Naples, Day 2; or, look out, photos ahoy!

The conference is in a building directly across from the waterfront. While Anna can only look out over the water, I am free to range up and down the coast.

Anna is at a workshop. I am on vacation. A good deal for me, no? To make up for it, have some pictures.

The other end of the bay of Naples.
Clouds over Naples. It threatened rain all day, but in fact the intermittent protection from the sun was a boon to this city-walker.
Somebody’s tomb. Giacomo Leopardi, apparently. I think it was the guy who restored Virgil’s tomb.
The view from Virgil’s resting place. (In truth, it’s actually a bit better than this; the railroad tracks are not as prominent as they appear in this picture.)
Virgil’s Tomb. Traditionally the urns with the cremated remains were placed in the holes in the wall (so it said). The stand in the middle has written offerings to Virgil (mostly in Italian, so I don’t know if he can read them).

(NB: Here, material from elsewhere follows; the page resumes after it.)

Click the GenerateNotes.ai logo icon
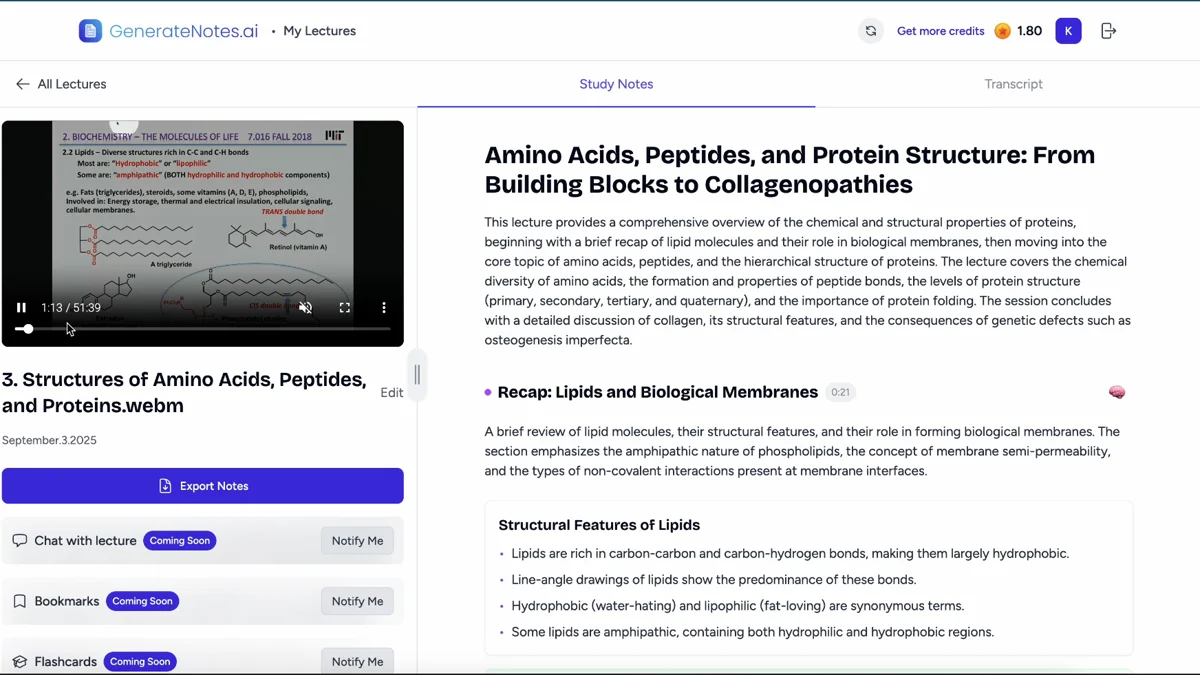The width and height of the screenshot is (1200, 675). click(x=90, y=31)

While it looks run down and depressing, it’s actually quite calm and restful. The location up and out of the way of the rest of the city is probably the best part.
Entrance to the Roman Tunnel. This is the oldest or longest or something-or-other-est Roman Tunnel ever. It was built to ease communication between Neapolis and whatever is on the other end of the tunnel. It was also apparently a favorite of Virgil’s (hence the burial location).
Vesuvius! More attractive and quaint than threatining, at this point. That will all change soon, I’m sure.
Vesuvius! Again! This time looking over part of the marina. There are a lot of fancy yachts round these parts.
A Neapolitan street. I don’t remember where or why I took this picture, but it gives a pretty good flavor as to the look of the city.
Pistacceria di Scaturchio was recommended both by Anna’s Italian advisor and my guide book. I had a ministeriale–bottom left–a ganache-filled chocolate medallion whose ingredients are top-secret.